#### DATASET CONTENT:
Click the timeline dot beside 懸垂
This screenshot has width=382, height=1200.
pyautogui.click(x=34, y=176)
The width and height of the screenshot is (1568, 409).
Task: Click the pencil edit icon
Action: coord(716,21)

#### PROBLEM:
Output the listing above without altering a single character.

#### ANSWER TO THIS PROBLEM:
Click the timeline dot beside 懸垂
This screenshot has width=382, height=1200.
pyautogui.click(x=34, y=176)
The width and height of the screenshot is (1568, 409).
Task: Click the pencil edit icon
Action: coord(716,21)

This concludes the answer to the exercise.